Although H.I.V. testing is not mandatory except in the military and under a few other circumstances, the counseling requirement has been dropped. Many hospitals test all patients unless they specifically refuse, and some cities even pay people applying for driver’s licenses to take H.I.V. tests.

Lab results are now reported by name almost everywhere. That makes it possible for local health workers to contact patients to make sure they receive help and to ask for the names of their sex partners so they, too, can be treated.

But that is failing, Dr. Frieden said in the interview. Only about half of those testing positive for H.I.V. are ever asked for names, and those who choose to answer “named relatively few.”

Local health departments lack the staff to trace contacts. “To be fair, it’s legitimately hard,” Dr. Frieden added. Some people find sex partners through apps like Grindr without ever learning their names.

New tests can detect the virus within 10 days of infection, but they are not being used enough, he said. An estimated 155,000 Americans with H.I.V. do not know it. And of those who get tested, 20 percent already have AIDS or are close to it — meaning they may have been spreading the virus for years.

The C.D.C. recommends that sexually active gay men get tested four times a year, but that rarely happens.

Treatment is also inadequate. Multiple studies have shown that patients who are immediately put on drugs remain healthy longer and stop infecting others. Yet only about 36 percent of those infected have prescriptions, Dr. Frieden said. (Others have put the figure higher.

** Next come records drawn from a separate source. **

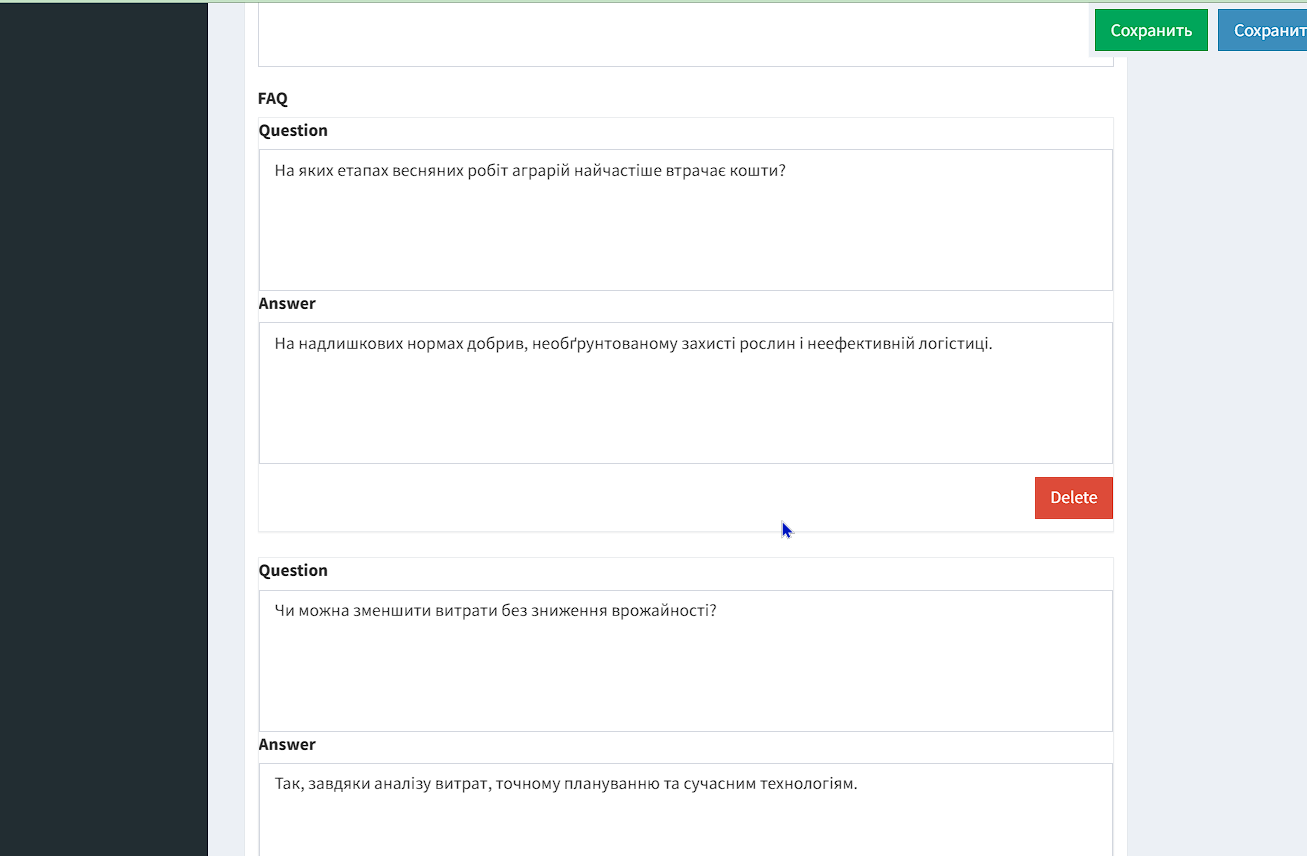The height and width of the screenshot is (856, 1307).
Task: Focus the first Answer text area
Action: click(685, 402)
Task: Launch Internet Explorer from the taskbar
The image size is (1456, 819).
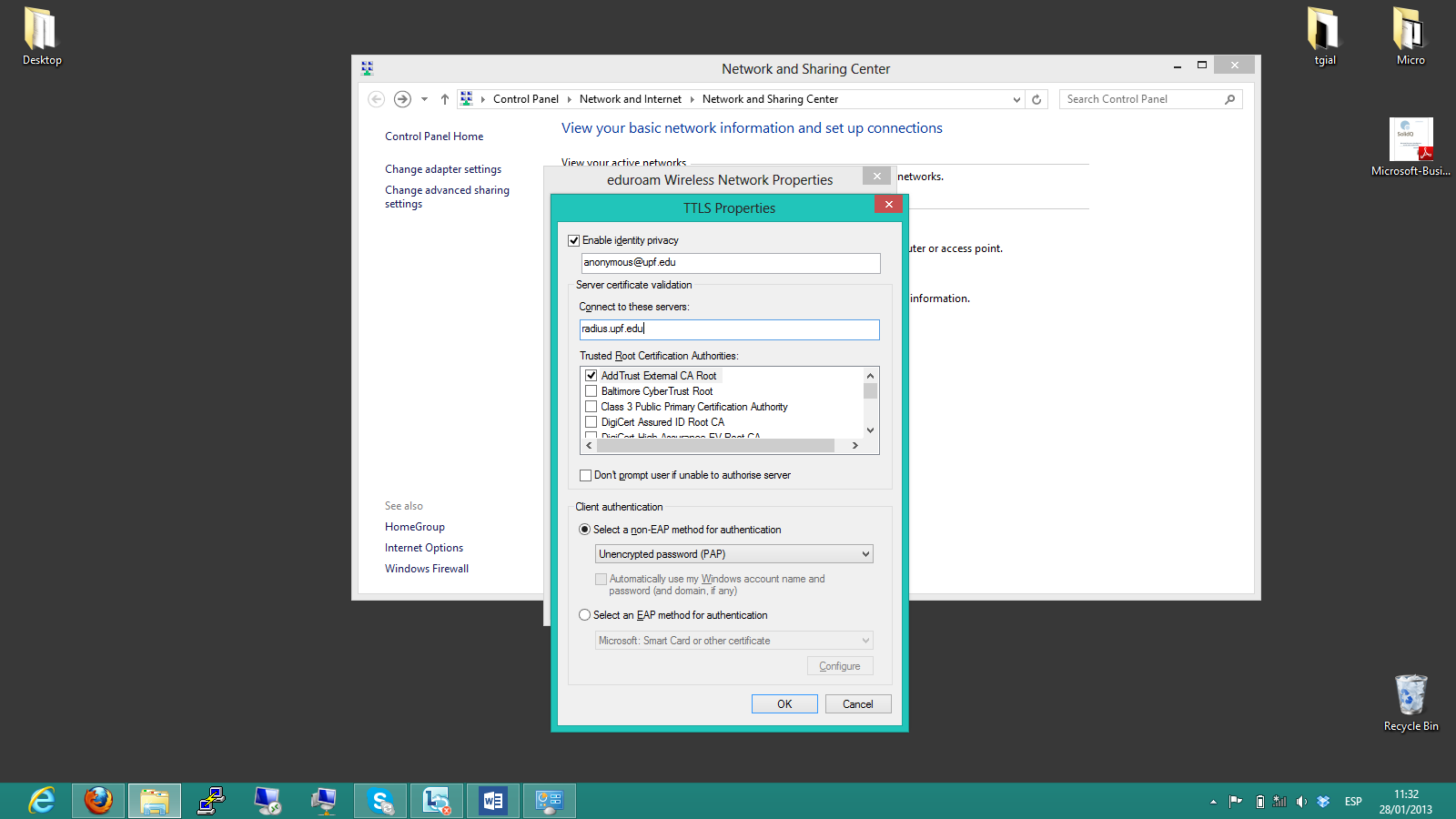Action: (42, 801)
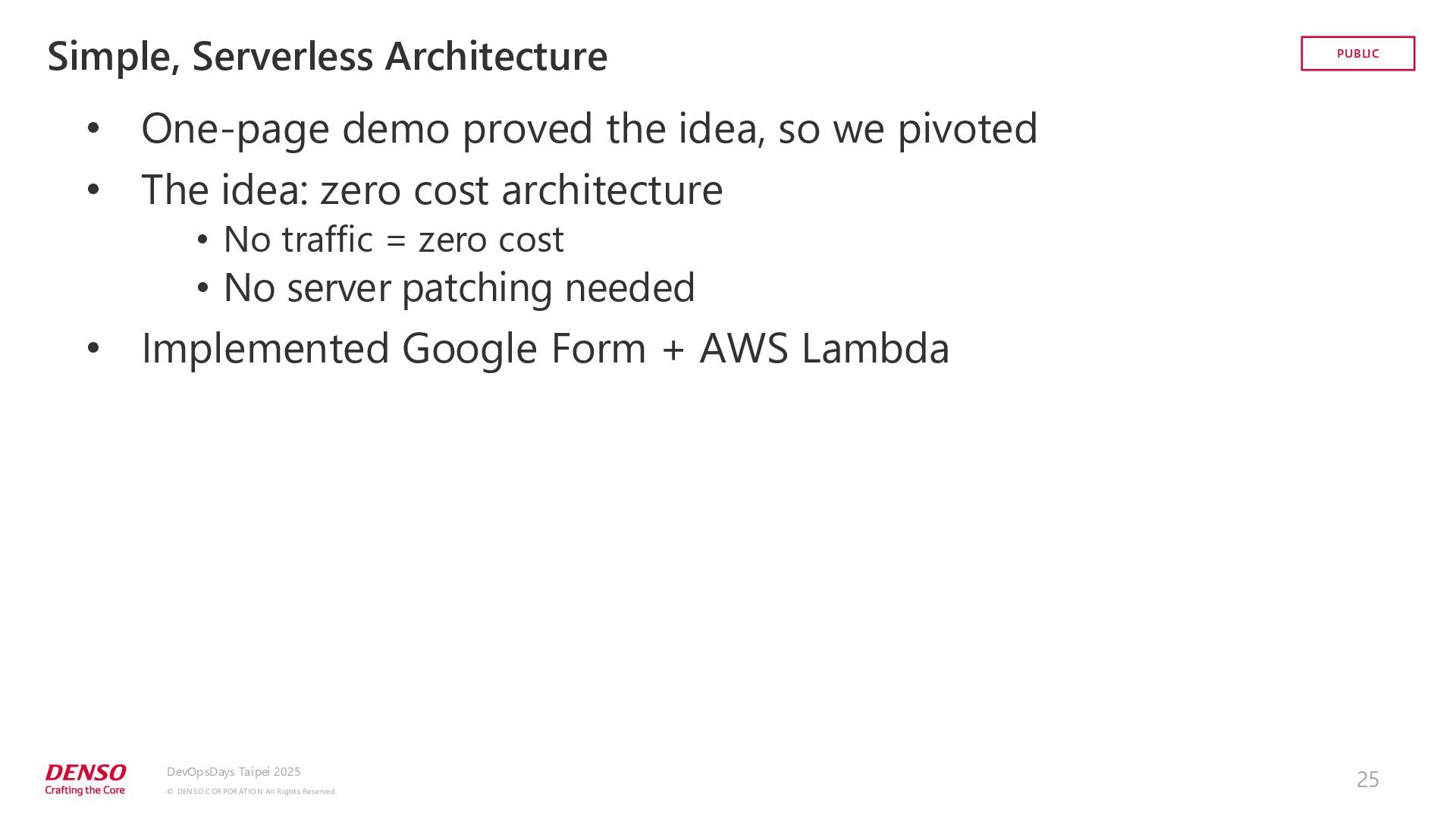Click the DENSO logo in footer
1456x819 pixels.
tap(86, 773)
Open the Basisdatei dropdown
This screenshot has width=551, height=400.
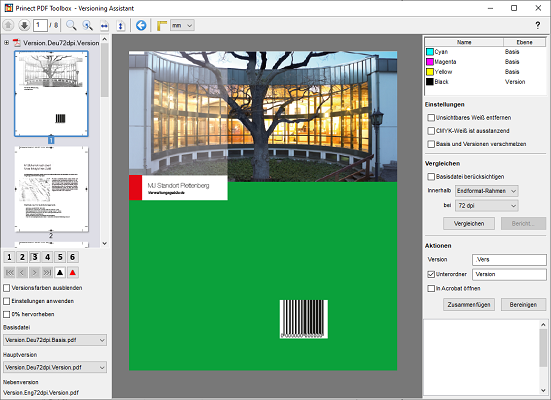tap(55, 340)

In San Francisco, 82 percent of H.I.V. patients get prescriptions.)

The national averages are dragged down by states, mostly in the South, that have high H.I.V. rates but rejected the Affordable Care Act’s expansion of Medicaid, which would have covered testing and treatment.

There have been important scientific advances, like new milder drugs and the rollout of Truvada, a pill that prevents infections.

But “the fact that the dial hasn’t moved on 45,000 new infections a year is a tragedy,” said Mitchell J. Warren, the executive director of AVAC, an organization lobbying for AIDS prevention.